The throwing of EJBException is recommended by the EJB spec (14.2.2 in the EJB 3) in the cases where the EJB cannot recover from an exception it encounters. The spec also says that the EJB can reasonably allow (unchecked) System Exceptions to propagate to the container.

I agree with your reading of the spec that in such cases life-cycle callback methods will not be invoked by the container, and hence your concern that any resource-tidy up that would normally happen in the ejbRemove() callback will not happen and so there's a danger of resource leakage.

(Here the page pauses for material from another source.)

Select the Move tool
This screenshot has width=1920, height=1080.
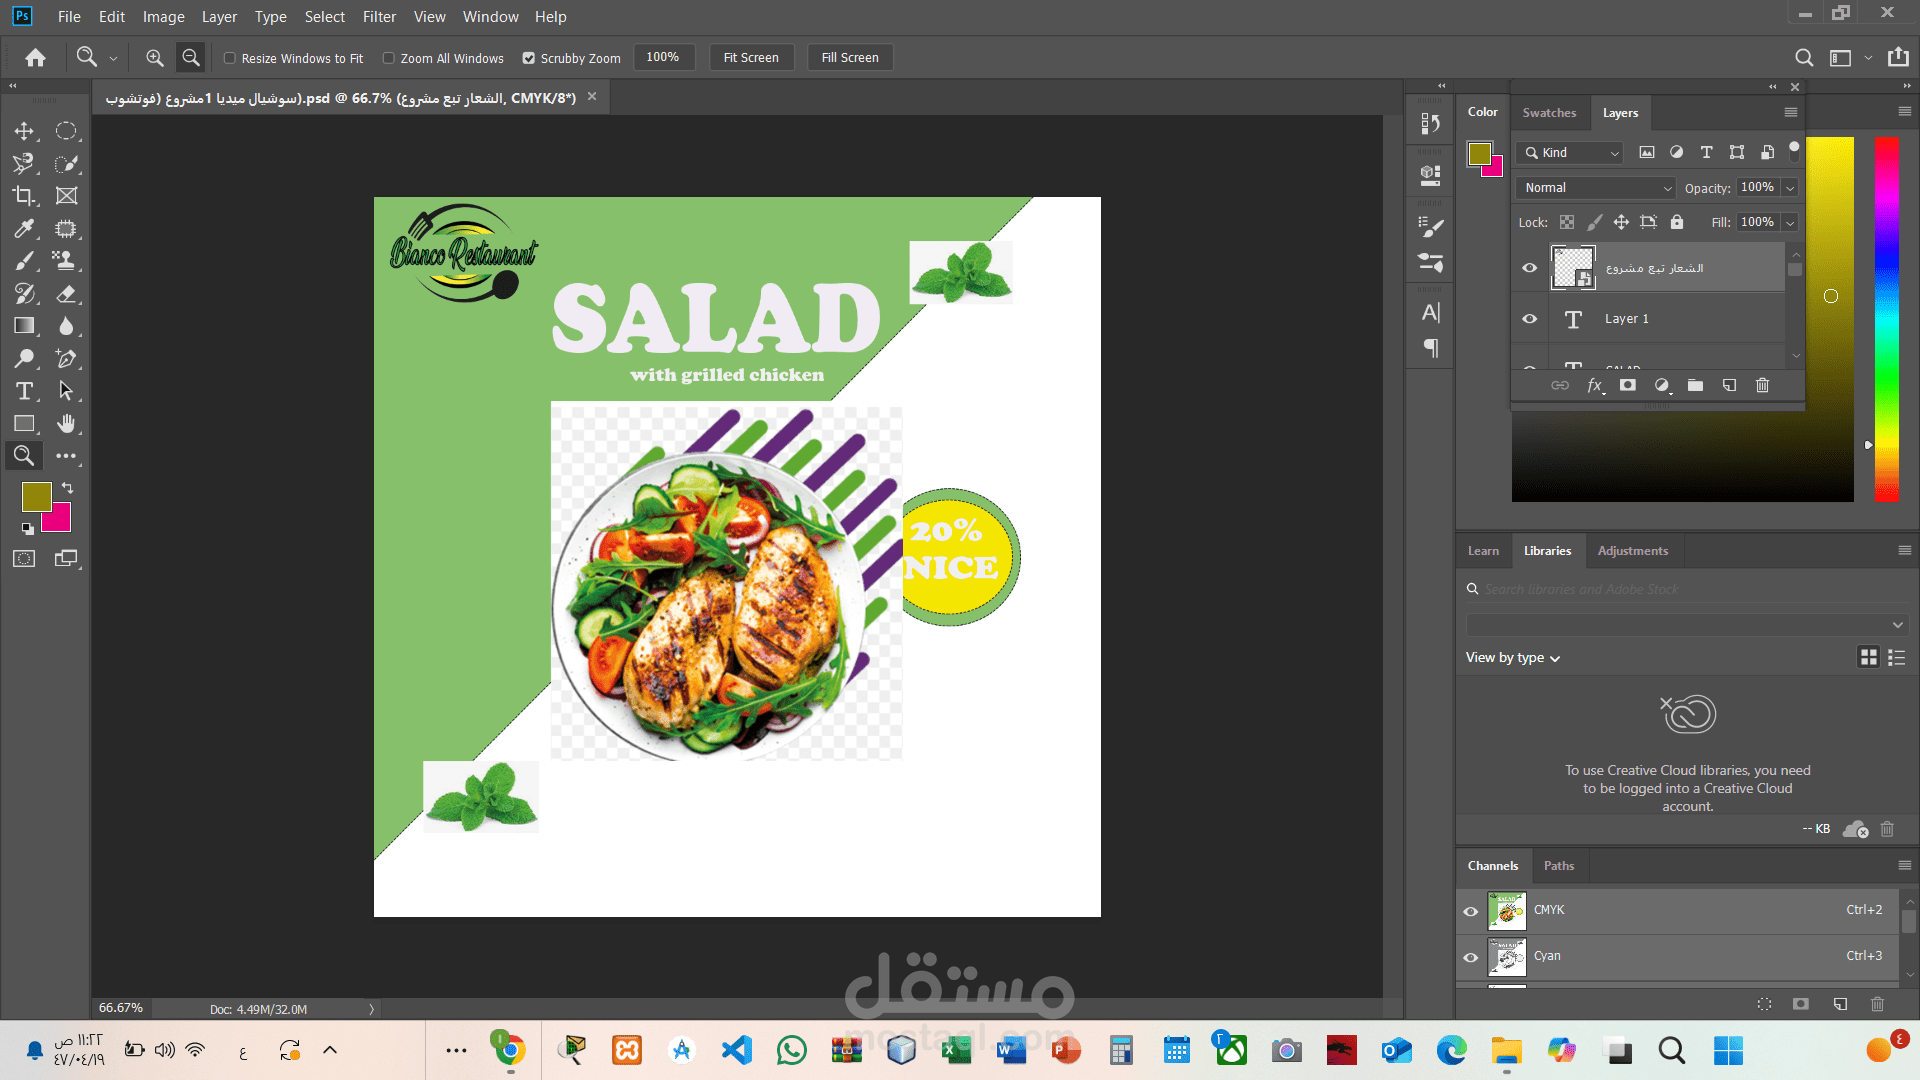tap(24, 131)
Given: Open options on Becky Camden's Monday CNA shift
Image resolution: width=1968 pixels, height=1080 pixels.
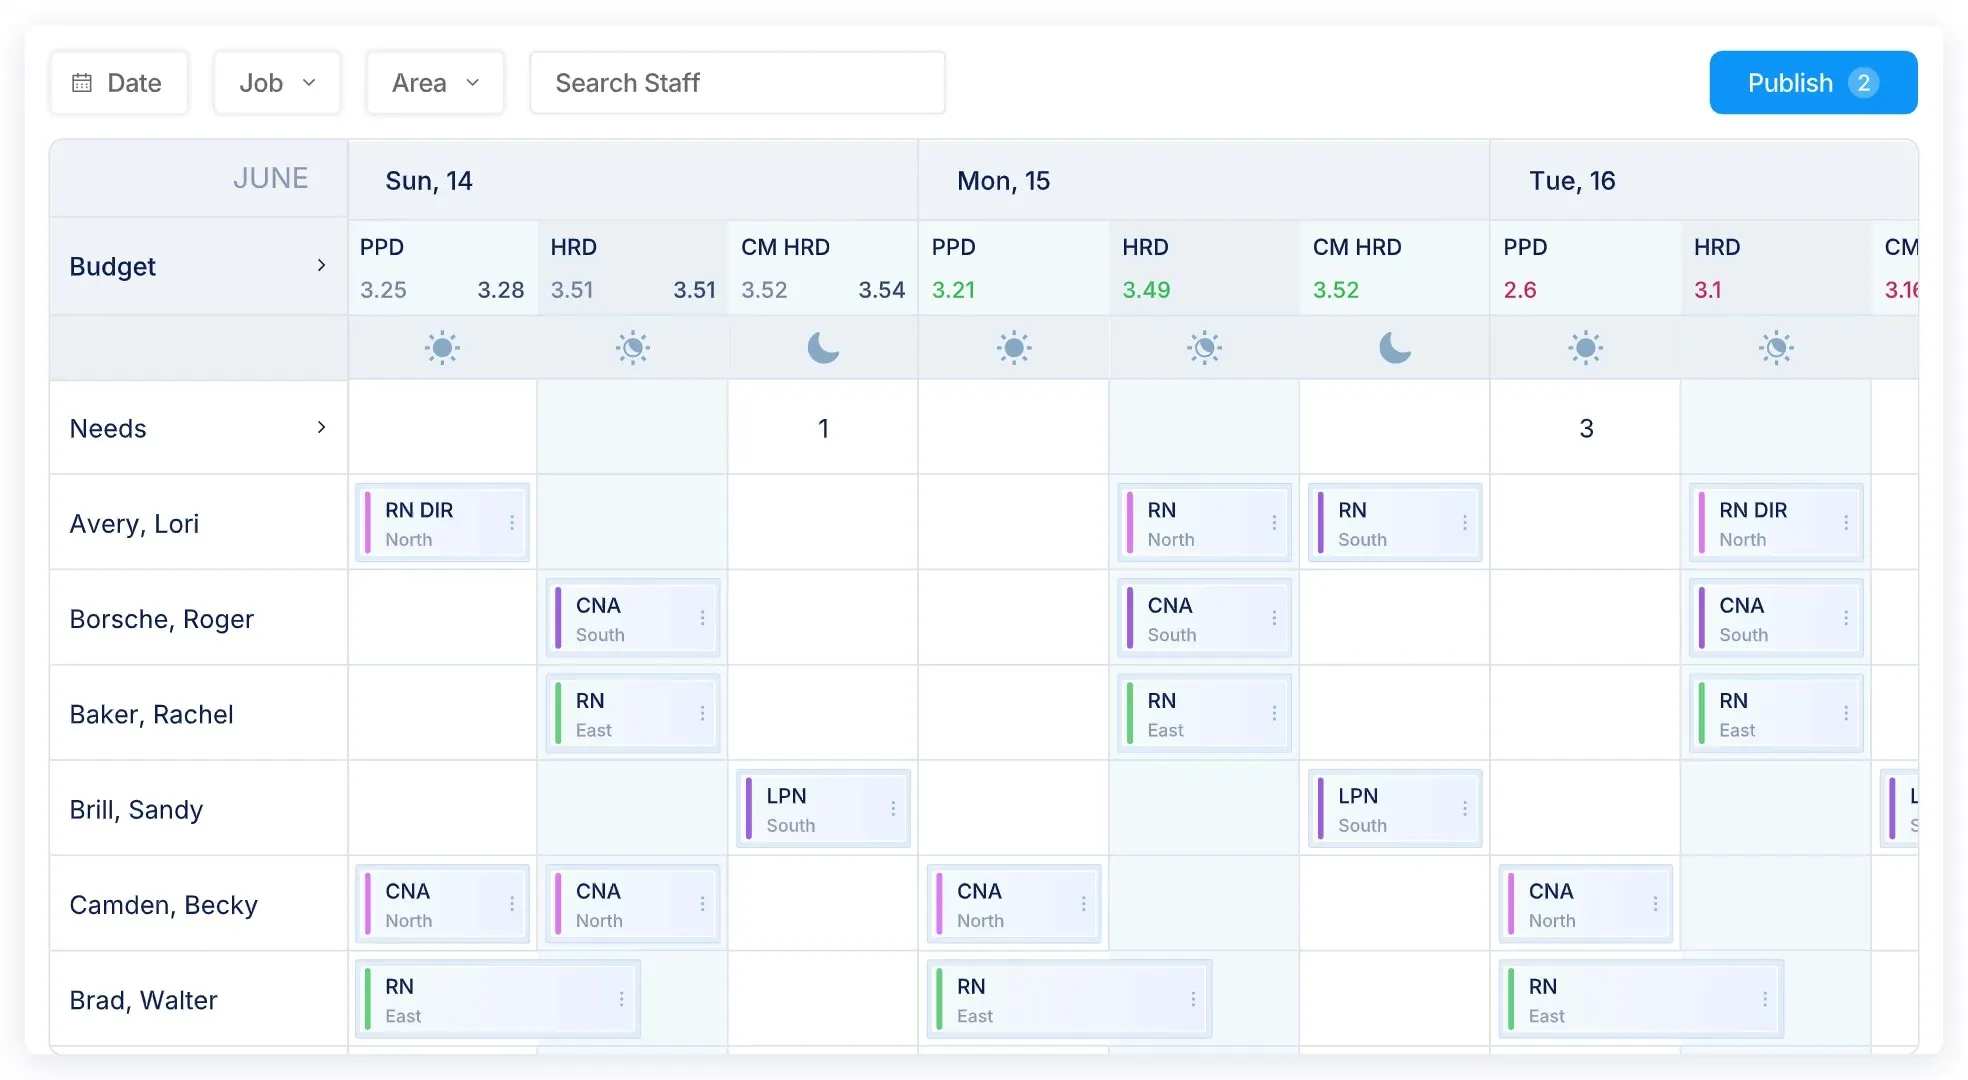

My experience is that very many tricky problems arise because of a lack of defensive coding. "Situation X cannot occur in a well behaved system, and if it does then the whole system is broken, so I'll not code for that eventuality." Then we get some "interesting" alignment of the stars and operator errors and the "can't happen" happens several times in quick succession and unanticipated side-effects kick in leading to really difficult to diagnose problems.

Hence I would say:

  1. Do everything you can to leave the Bean instance in a state where the next invocation of a business method might be able to work. This might mean catching exceptions and closing resources that are in error. In this case you may then chose to tell the callers, "sorry guv, that request didn't work, but maybe if you retry later ..." I do that by throwing a TransientException checked exception.
  2. If you have no important housekeeping in ejbRemove then you can allow SystemExceptions to propogate - but I'm not sure that this is friendly. You depend upon a library and it throws a NullPointerException. Is is actually more robust to catch and rethrow TransientException?
  3. If you do have important housekeeping, then I think you do need to catch all exceptions and at least attempt the cleanup. You may then choose to rethrow EJBException or a system exception so that the instance is destroyed, but at least you've tried to do the housekeeping.